Commissioning group chief operating officer John Morton defended the CCG against claims it was working to privatise services and make money, but said reform was necessary as the current cost of the NHS was "unsustainable."

He said: “Our priority is providing quality outcomes for patients, we are not financially driven. We work to integrate care and make our services effective so patients get the right care at the right place at the right time, avoiding duplication and waste.”

He added the CCG spent only 1.5 per cent of its budget on private services and there were “no plans to change that,” and services would only go out to private tender if the public sector organisations could not provide the necessary quality.

Ms Summers said she was impressed by Mr Morton but added she was “aware this was provisional and no one knew what kinds of contracts would be signed.”

She said: “The NHS is not about contracts, it is about looking after people for as long as it takes.”

Mr Lawrence added: “The last 20 years of integration, combining health and social care services in an area, has been a disaster.
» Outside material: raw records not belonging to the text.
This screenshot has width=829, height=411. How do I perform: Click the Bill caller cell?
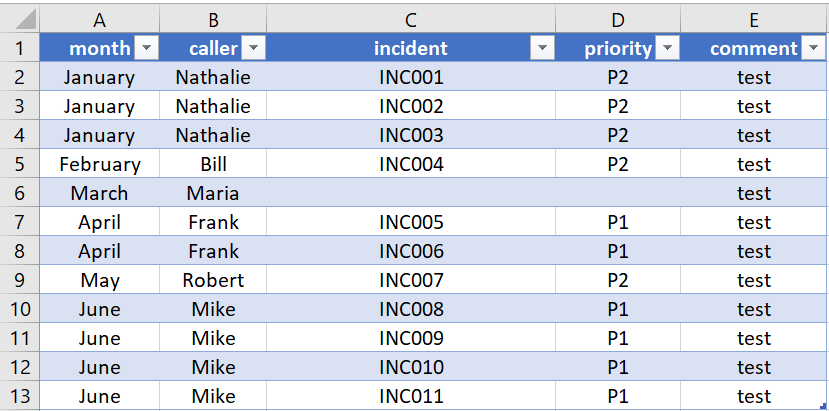pyautogui.click(x=213, y=164)
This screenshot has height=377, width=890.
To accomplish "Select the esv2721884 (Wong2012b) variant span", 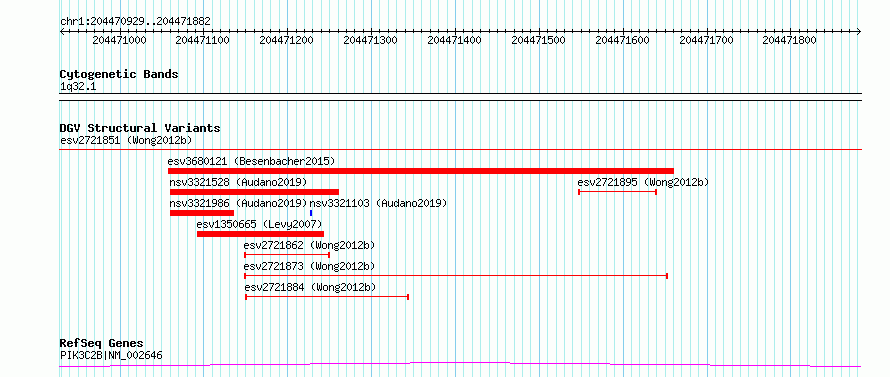I will [327, 297].
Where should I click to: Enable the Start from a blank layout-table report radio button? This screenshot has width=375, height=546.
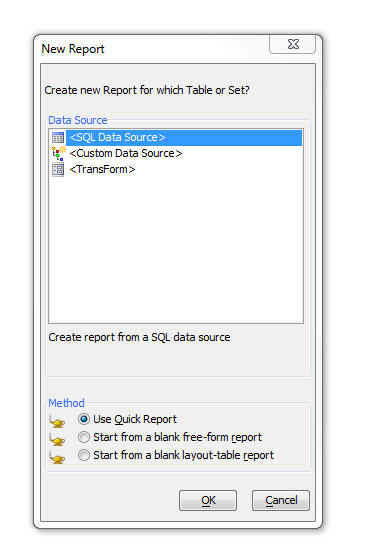pyautogui.click(x=84, y=455)
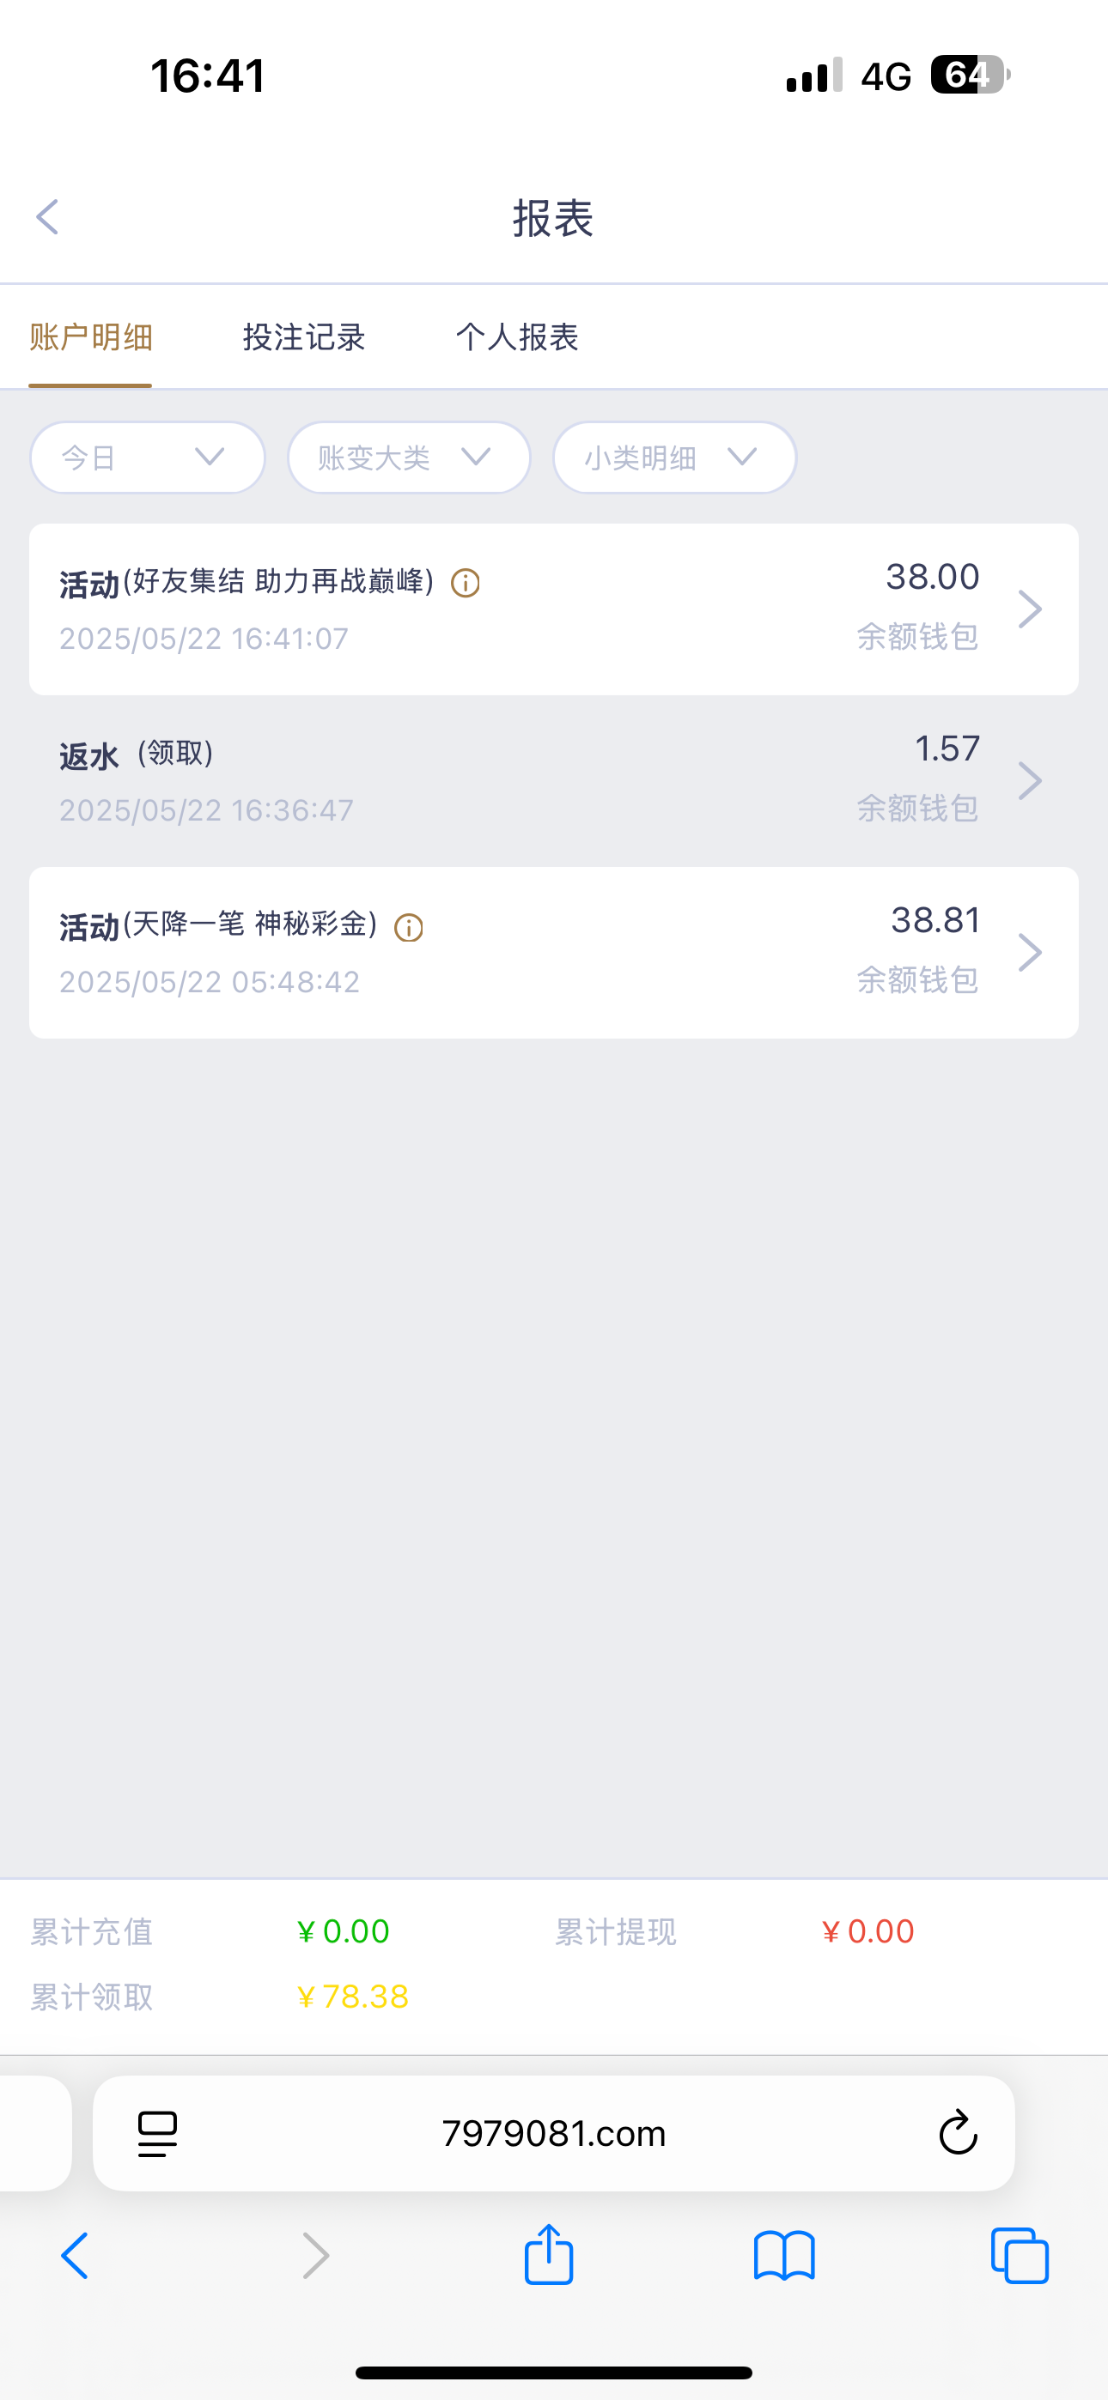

This is a disaster Mr Morton and the CCG is not responsible for, but cannot do anything about.”

Assembly Member for Ealing and Hillingdon Dr Onkar Sahota also criticised privatisation, arguing CCGs should be run by elected representatives rather than GPs who could suffer from a conflict of interest.

He said: "The role of the CCGs is to balance the books. If they don't they will be sanctioned and private services will be brought in. If you start looking at patients as commodities you will lose them."

38 Degrees campaigner Mrs Peanberg King spoke about her personal experiences of privatisation which had cost the life of her baby Axel, who died after private out-of-hours GP service Harmoni, whose staff she said were overworked and undersupported, failed to recognise how seriously ill her baby was.

She said: “My baby was a healthy two-month-old. If it can happen to him, it can happen to anyone.”

Although a member of the audience criticised people from outside Barnet discussing Barnet NHS, Mrs Peanberg King, of Camden, said people should not just concentrate on the issues that affected their own back yard.

She said: “I don’t live in Barnet, but this is a nationwide problem, you shouldn’t need a baby to die in Barnet before you do anything about it.”

She added Barndoc, the body in charge of out-of-hours GP care in Barnet was going the way of Harmoni, and good doctors were reluctant to work there.

Speaking after the meeting, chairman Nick Goldberg of Save Barnet NHS said the debate had been passionate and could have gone on twice as long.

He stressed the dangers of privatisation, adding that although Mr Morton meant well, the CCG’s role was to impose cuts which would have a “detrimental" effect, urging people in Barnet to join the fight against privatisation.